Folates and/or antioxidants and their role in protecting against cardiovascular iseases

Cardiovascular diseases (CVD) account for almost 35% of all deaths in France and nearly 50% in industrialized countries. Though CVD mortality has been decreasing over the past 50 years, the global burden of the CVD is still very high with an increase of the prevalence of atherosclerosis, a multifactorial, inflammatorydegenerative disease of arteries, characterized by the accumulation of lipids (cholesterol) and fibrous elements in the wall of large vessels. Atherosclerosis is the pathophysiological substrate of the majority of acute coronary syndromes and ischemic cerebral strokes.

Oxidative damage of the arterial wall by free radicals and the direct stimulation of endothelial cells by the acute-phase C-Reactive protein promote the expression of cellular adhesion molecules which facilitate the adhesion of monocytes and T cells to the arterial wall. Oxidative stress also appears responsible for the oxidation of LDL incorporated into the plaque. Possible causes of endothelial dysfunction also include high plasma homocysteinemia.

##############################

- _Try it_: Pick up the passage on folates, antioxidants and cardiovascular disease right after its final sentence and carry it forward. The lines have no role in this work.

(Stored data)
##############################

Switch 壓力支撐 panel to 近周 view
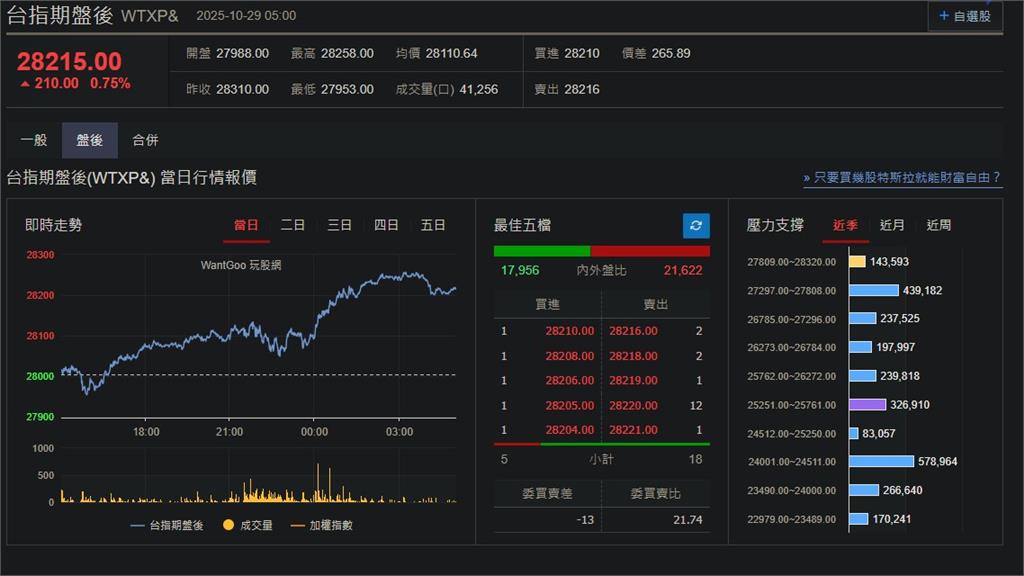Screen dimensions: 1024x576 click(938, 225)
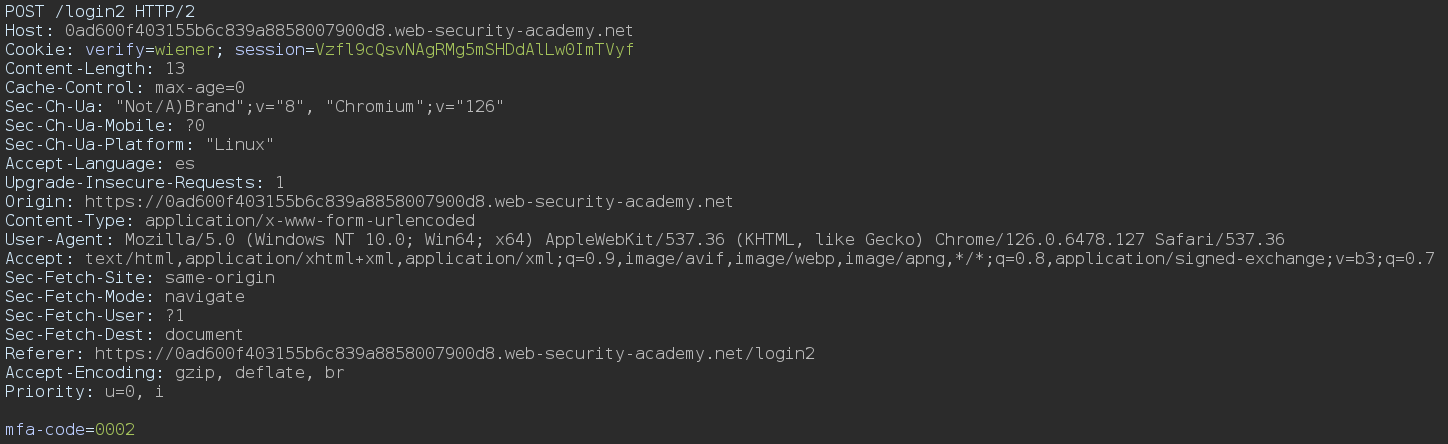Click the Content-Length value 13
This screenshot has width=1448, height=444.
174,68
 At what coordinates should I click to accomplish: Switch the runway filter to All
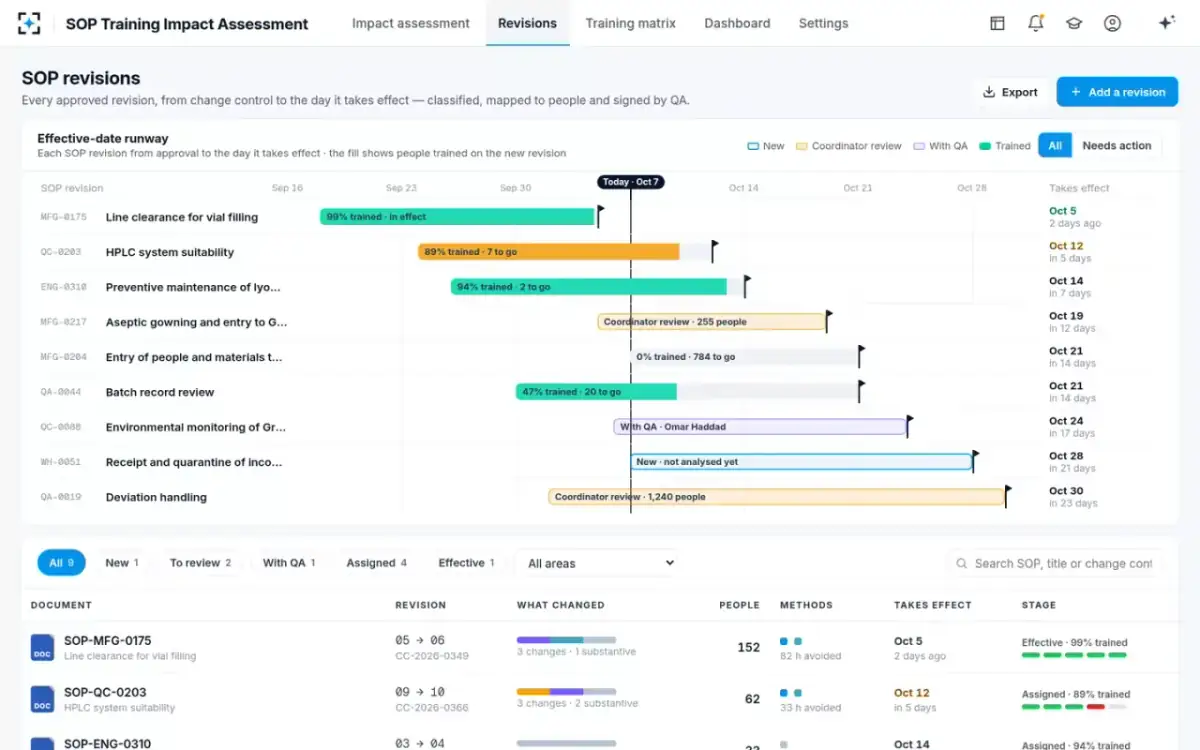[1054, 146]
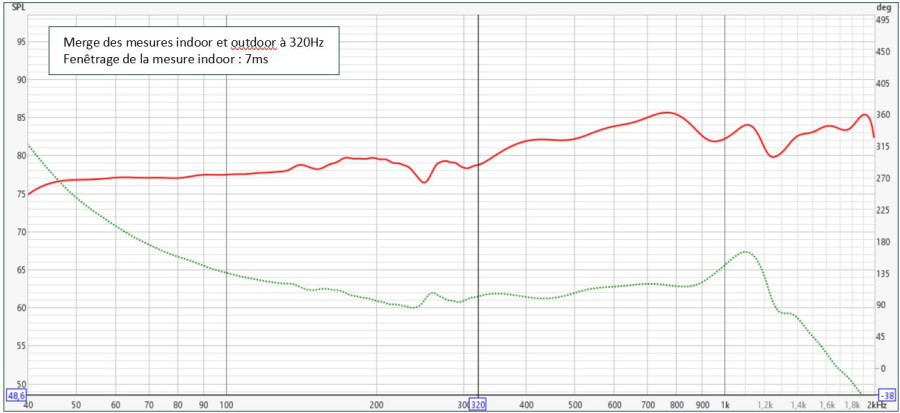The image size is (900, 413).
Task: Click the 95 tick on SPL axis
Action: (x=20, y=41)
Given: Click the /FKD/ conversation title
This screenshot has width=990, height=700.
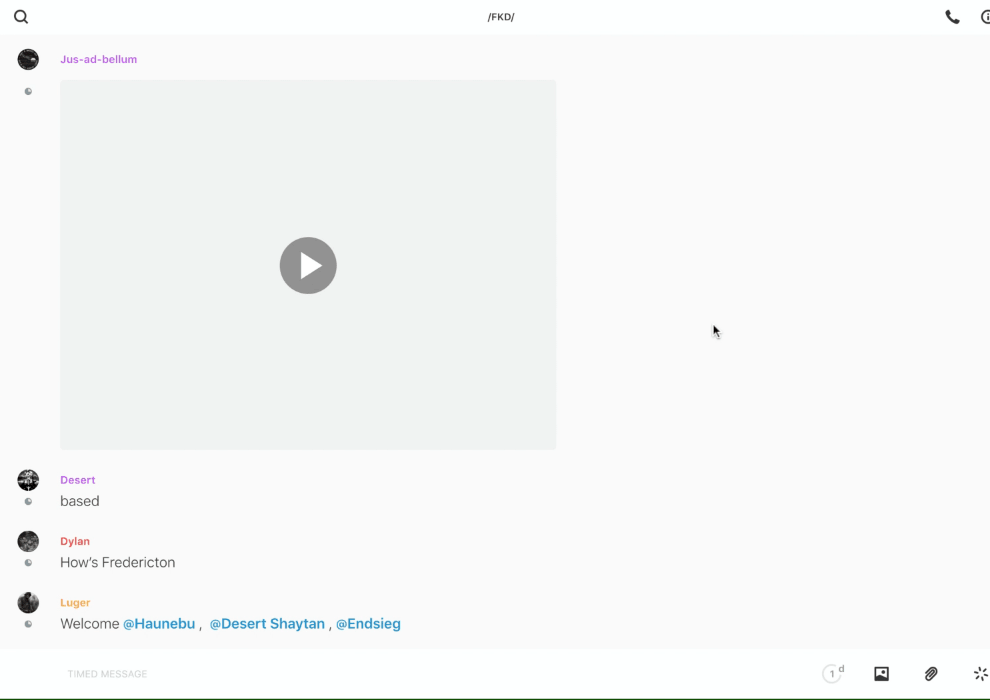Looking at the screenshot, I should coord(501,17).
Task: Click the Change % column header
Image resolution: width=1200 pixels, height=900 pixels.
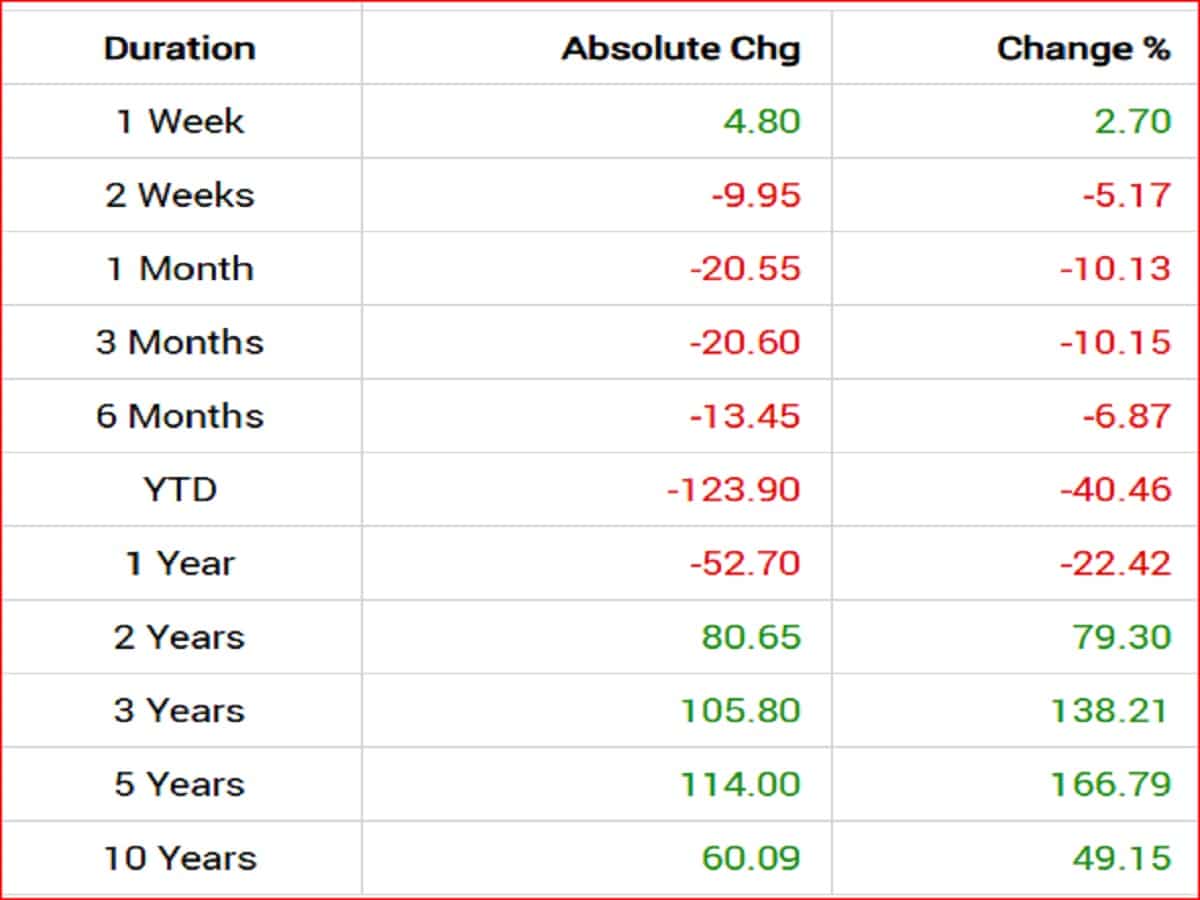Action: click(x=1083, y=49)

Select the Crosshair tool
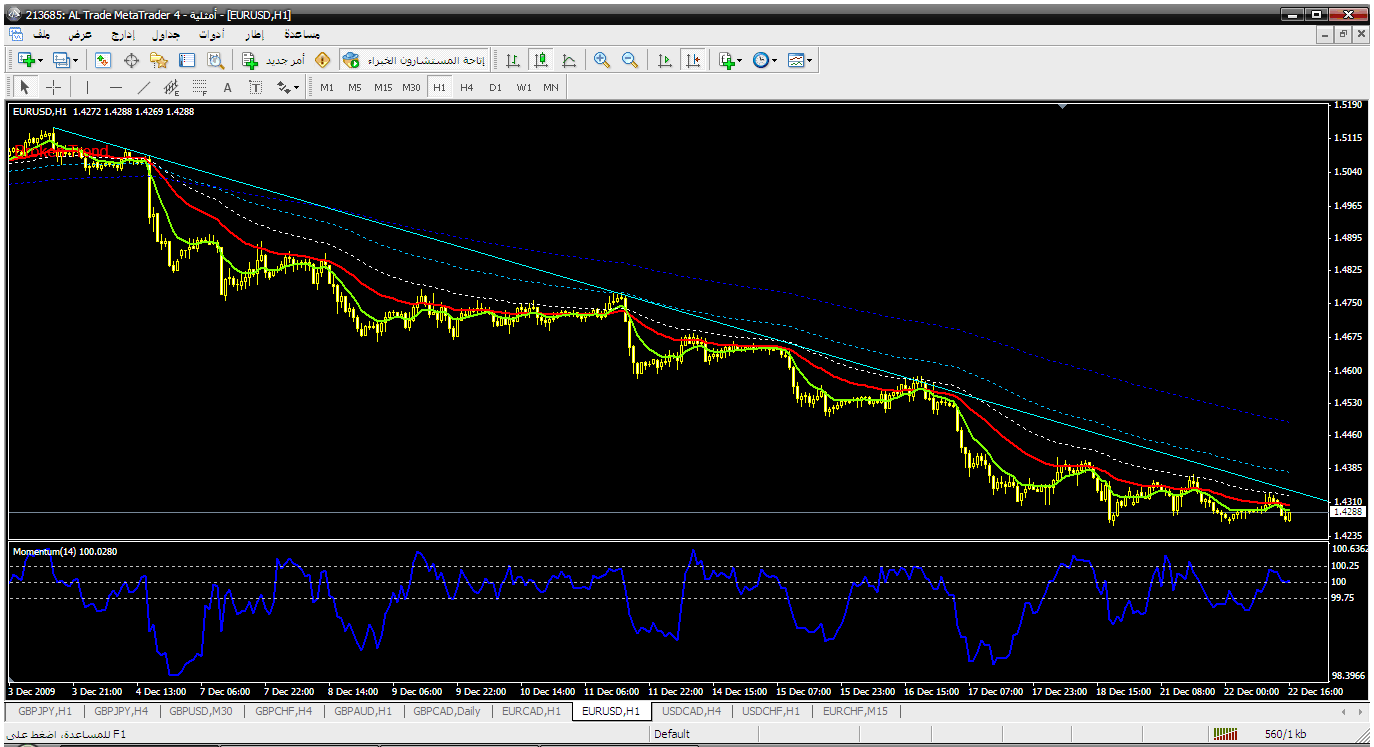click(x=53, y=87)
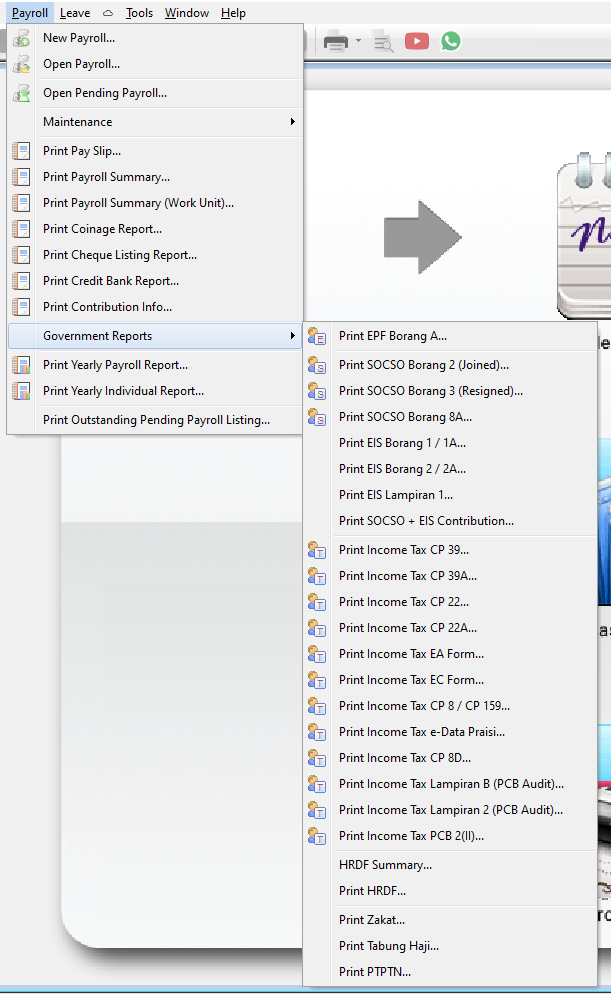Viewport: 611px width, 995px height.
Task: Click the printer icon in the toolbar
Action: pyautogui.click(x=335, y=42)
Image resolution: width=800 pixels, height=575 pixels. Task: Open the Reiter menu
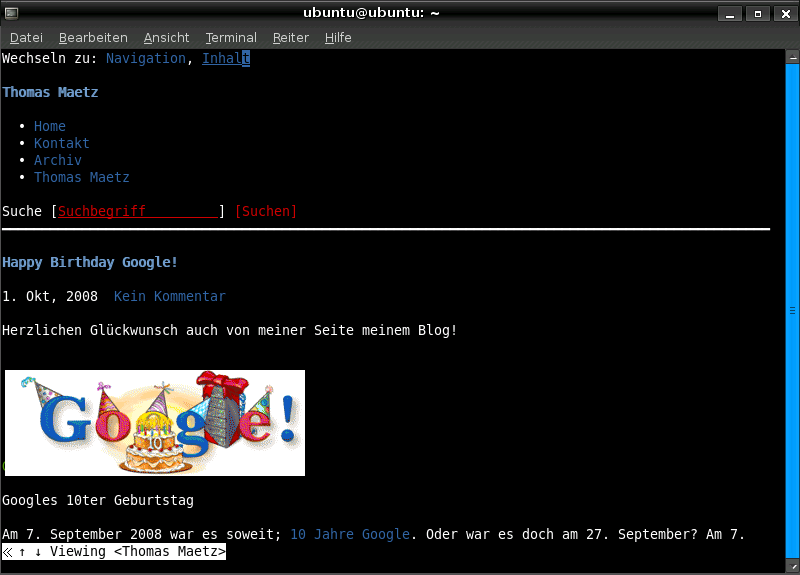click(x=291, y=38)
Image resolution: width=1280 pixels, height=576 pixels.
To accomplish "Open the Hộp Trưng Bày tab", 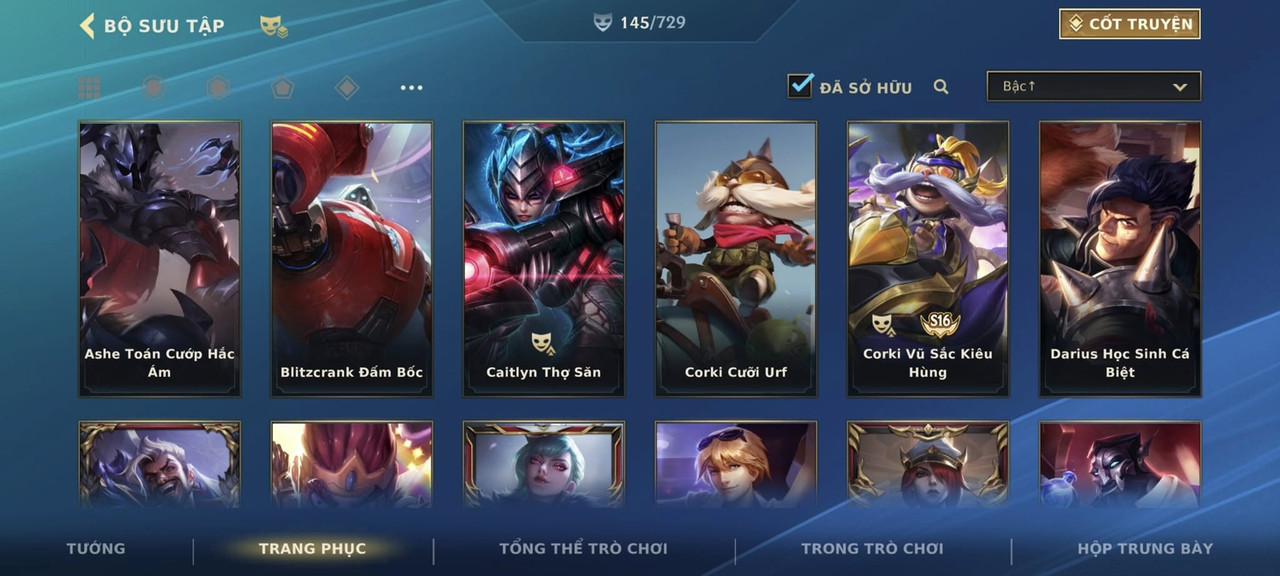I will [1145, 548].
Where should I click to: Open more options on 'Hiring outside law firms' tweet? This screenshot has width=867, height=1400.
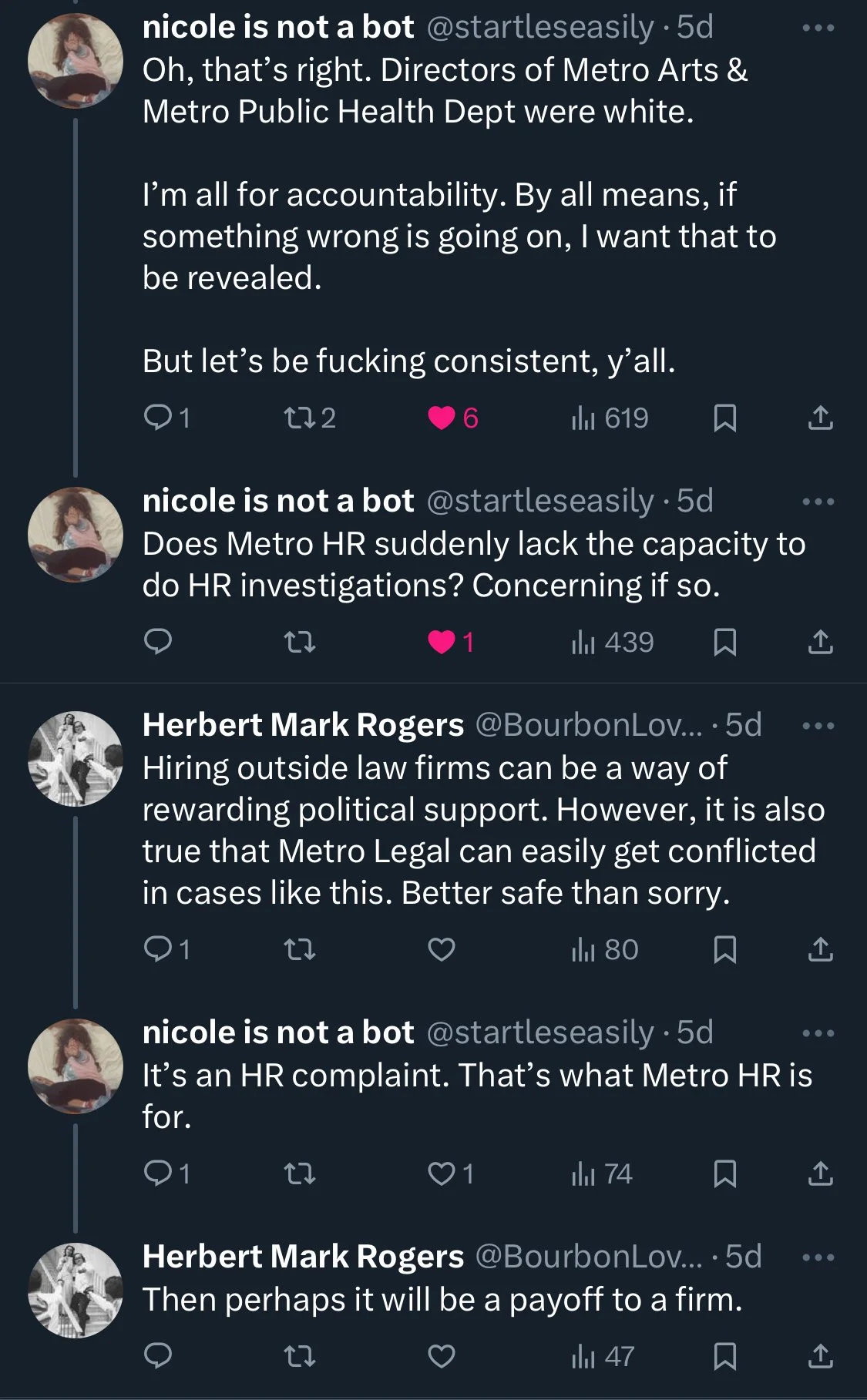[818, 726]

##############################

- _Written answer_:
Reactive oxygen species (ROS) are thus thought to be implicated in the pathogenesis of atherosclerosis since they are capable of damaging biological macromolecules such as lipids (e.g. fatty acids in LDL particles). The organism maintains defence against ROS, including enzymes and low molecular-weight antioxidants. An important source of antioxidants is diet which contains numerous compounds exhibiting antioxidant activity. Natural antioxidants are a group of substances able to counteract the oxidative damage.

Many moieties seem to prevent or interrupt the peroxidative chain in the human body: tocopherol and its isomers, carotenoïds, ascorbic acid, glutathione and other sulphydryl-containing molecules, flavonoïds…

Consumption of fruit and vegetables, olive oil, cocoa, red wine, and tea is inversely correlated with heart disease rates. These foods are particularly rich in natural antioxidant nutrients, including ascorbate, the tocopherols, carotenoïds and flavonoïds, naturally occurring substances which provide texture, colour and taste to plant foods.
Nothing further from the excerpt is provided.